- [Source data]
* * * * * * * * *
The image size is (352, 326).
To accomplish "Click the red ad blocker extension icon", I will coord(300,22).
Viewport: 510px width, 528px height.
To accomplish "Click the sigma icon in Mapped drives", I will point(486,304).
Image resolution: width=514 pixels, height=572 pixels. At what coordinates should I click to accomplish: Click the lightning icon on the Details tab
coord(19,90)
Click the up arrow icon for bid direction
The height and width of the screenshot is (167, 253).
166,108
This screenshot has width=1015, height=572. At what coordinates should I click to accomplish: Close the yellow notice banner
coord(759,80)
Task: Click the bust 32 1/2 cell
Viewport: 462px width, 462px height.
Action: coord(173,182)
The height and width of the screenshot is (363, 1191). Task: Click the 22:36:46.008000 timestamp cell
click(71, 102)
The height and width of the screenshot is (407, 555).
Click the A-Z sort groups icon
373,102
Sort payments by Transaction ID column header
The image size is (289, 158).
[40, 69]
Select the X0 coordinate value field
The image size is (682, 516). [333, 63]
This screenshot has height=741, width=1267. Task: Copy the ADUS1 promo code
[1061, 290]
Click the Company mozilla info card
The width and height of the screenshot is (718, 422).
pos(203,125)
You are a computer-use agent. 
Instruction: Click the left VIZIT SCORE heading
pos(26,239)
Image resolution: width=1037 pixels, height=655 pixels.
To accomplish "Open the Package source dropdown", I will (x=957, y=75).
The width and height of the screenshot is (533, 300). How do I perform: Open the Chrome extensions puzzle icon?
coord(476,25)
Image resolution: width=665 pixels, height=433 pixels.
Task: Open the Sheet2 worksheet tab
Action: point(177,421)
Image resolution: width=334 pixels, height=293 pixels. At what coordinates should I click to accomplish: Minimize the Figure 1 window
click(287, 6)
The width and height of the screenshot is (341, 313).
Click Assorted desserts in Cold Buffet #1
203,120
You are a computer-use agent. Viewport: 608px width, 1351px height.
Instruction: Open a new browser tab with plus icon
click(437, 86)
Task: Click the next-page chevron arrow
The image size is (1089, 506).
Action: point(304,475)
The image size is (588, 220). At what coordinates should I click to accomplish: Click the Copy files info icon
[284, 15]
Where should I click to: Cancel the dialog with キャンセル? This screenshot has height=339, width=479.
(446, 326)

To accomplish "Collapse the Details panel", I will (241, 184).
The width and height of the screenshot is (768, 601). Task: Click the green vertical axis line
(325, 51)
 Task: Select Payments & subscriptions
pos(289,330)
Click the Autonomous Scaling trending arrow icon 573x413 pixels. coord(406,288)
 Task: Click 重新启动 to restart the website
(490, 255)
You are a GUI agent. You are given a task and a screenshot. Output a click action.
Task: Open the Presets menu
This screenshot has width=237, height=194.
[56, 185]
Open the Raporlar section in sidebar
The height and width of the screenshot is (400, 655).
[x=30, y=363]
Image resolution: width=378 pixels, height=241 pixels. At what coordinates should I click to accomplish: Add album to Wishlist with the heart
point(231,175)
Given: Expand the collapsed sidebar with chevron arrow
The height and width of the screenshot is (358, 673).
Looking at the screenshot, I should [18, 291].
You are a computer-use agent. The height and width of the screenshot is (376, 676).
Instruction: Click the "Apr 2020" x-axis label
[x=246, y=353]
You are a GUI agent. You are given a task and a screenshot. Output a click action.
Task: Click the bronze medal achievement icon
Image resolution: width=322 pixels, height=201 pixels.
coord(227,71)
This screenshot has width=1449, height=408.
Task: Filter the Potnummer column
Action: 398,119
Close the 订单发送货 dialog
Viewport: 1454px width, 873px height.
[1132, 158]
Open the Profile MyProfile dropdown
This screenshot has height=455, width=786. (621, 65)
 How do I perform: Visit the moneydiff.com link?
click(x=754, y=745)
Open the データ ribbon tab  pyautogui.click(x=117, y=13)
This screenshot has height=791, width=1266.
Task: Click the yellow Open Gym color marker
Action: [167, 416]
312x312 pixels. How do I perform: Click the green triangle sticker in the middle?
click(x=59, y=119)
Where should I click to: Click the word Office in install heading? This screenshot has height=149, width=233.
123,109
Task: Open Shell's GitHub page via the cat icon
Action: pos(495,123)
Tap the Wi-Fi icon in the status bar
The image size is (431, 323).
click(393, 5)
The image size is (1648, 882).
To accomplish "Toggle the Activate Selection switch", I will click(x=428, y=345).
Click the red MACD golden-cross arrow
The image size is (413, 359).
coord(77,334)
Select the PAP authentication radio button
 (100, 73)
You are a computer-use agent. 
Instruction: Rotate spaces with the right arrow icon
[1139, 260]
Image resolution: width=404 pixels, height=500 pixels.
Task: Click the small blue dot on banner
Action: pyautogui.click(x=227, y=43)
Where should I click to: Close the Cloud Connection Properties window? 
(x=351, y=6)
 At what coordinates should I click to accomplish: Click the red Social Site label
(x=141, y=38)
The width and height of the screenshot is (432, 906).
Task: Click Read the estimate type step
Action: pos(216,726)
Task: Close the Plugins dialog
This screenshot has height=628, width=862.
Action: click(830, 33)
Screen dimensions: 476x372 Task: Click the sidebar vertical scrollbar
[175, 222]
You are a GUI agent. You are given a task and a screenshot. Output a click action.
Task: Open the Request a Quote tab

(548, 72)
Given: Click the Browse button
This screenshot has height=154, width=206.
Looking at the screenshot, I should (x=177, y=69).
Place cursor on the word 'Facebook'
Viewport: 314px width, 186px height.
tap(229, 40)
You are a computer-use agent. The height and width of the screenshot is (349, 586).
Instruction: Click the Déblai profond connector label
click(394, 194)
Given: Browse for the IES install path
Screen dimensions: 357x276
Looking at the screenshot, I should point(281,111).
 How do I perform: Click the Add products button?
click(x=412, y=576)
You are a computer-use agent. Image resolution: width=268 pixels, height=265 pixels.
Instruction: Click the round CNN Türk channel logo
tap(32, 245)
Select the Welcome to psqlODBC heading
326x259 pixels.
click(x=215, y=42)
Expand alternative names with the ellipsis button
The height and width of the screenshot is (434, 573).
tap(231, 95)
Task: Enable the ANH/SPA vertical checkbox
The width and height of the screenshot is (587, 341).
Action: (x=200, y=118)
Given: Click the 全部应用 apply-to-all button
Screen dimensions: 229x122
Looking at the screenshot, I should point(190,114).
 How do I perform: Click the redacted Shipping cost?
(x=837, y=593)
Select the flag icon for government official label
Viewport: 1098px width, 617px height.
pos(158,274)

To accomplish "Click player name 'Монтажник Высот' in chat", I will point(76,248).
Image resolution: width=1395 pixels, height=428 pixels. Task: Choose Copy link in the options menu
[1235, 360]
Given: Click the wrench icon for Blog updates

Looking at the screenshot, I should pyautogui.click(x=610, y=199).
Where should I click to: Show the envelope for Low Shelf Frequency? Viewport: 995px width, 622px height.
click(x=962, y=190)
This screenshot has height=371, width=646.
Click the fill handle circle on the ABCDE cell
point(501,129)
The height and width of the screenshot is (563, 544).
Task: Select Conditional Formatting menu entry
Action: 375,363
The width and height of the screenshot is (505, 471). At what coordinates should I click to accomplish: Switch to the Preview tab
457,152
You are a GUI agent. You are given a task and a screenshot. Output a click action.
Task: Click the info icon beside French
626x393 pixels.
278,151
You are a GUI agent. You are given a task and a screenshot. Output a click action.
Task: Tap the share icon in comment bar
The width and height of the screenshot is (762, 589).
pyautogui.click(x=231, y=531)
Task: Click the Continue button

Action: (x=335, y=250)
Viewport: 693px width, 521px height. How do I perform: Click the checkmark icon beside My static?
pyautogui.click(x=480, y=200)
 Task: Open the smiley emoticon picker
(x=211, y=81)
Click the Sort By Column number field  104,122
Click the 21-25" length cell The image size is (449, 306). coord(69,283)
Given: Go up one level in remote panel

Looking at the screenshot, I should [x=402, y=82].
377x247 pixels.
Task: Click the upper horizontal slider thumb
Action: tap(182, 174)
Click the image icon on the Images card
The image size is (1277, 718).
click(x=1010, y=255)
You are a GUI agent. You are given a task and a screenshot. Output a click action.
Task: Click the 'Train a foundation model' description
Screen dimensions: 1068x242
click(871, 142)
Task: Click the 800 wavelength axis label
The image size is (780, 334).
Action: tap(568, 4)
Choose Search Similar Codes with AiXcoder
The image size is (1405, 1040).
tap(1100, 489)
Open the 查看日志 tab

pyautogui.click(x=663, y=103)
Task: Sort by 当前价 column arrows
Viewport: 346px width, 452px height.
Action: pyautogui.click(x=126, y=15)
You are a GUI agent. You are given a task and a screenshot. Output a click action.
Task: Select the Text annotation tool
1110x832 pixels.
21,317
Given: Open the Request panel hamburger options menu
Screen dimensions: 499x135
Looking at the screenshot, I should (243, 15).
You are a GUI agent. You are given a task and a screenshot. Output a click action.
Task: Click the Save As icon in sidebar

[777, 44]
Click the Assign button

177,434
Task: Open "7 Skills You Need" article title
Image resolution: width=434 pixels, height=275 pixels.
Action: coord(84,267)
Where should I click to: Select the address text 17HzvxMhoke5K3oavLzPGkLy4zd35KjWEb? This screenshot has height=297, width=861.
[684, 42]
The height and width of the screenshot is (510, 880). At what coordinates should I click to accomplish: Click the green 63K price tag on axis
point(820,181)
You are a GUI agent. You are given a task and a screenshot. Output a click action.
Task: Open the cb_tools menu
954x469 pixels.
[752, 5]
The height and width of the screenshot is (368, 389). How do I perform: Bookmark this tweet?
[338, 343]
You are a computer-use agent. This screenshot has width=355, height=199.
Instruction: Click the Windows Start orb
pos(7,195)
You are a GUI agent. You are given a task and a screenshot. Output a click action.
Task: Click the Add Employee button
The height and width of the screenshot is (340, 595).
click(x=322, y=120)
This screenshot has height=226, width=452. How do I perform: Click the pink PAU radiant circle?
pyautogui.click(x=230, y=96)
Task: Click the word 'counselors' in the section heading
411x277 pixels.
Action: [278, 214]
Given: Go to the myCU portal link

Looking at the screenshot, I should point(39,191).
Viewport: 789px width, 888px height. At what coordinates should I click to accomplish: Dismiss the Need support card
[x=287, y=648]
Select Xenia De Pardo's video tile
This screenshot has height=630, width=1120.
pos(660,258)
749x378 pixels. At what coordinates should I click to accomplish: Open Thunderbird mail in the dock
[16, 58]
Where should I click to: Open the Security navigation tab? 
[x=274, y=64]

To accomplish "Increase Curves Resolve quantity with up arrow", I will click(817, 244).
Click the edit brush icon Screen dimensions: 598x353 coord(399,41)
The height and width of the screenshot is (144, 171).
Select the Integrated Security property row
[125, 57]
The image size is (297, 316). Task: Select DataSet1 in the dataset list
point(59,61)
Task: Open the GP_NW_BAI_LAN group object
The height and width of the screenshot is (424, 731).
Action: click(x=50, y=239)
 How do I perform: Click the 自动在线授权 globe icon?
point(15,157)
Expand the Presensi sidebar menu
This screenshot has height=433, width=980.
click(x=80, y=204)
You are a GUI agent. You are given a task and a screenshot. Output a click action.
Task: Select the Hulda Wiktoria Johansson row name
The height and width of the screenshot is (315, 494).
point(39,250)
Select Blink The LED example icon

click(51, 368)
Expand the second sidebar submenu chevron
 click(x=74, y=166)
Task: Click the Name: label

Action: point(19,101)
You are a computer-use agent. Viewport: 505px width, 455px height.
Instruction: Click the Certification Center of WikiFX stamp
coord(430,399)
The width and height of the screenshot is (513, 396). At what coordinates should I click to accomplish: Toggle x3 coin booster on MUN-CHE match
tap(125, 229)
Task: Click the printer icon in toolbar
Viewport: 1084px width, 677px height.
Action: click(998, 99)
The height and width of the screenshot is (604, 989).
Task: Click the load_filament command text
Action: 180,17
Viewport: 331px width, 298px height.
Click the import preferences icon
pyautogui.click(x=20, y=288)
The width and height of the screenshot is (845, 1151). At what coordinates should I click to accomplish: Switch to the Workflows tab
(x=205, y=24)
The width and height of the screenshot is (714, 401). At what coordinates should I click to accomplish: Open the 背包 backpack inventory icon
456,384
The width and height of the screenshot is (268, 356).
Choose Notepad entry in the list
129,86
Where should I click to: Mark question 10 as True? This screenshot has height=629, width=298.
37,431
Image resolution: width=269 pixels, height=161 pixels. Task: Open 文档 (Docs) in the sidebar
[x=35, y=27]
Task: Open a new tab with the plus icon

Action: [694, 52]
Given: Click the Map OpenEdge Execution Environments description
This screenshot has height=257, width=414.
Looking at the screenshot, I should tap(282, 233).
* * * * * * * * *
- [WORK REQUEST]
Of the lines above, output exactly those from the line bearing "Task: Open the Request a Quote tab" through the line bearing "Task: Enable the ANH/SPA vertical checkbox", inclusive.

- [EXERCISE ANSWER]
Task: Open the Request a Quote tab

(548, 72)
Given: Click the Browse button
This screenshot has height=154, width=206.
Looking at the screenshot, I should (x=177, y=69).
Place cursor on the word 'Facebook'
Viewport: 314px width, 186px height.
tap(229, 40)
You are a computer-use agent. The height and width of the screenshot is (349, 586).
Instruction: Click the Déblai profond connector label
click(394, 194)
Given: Browse for the IES install path
Screen dimensions: 357x276
Looking at the screenshot, I should point(281,111).
 How do I perform: Click the Add products button?
click(x=412, y=576)
You are a computer-use agent. Image resolution: width=268 pixels, height=265 pixels.
Instruction: Click the round CNN Türk channel logo
tap(32, 245)
Select the Welcome to psqlODBC heading
326x259 pixels.
click(x=215, y=42)
Expand alternative names with the ellipsis button
The height and width of the screenshot is (434, 573).
tap(231, 95)
Task: Enable the ANH/SPA vertical checkbox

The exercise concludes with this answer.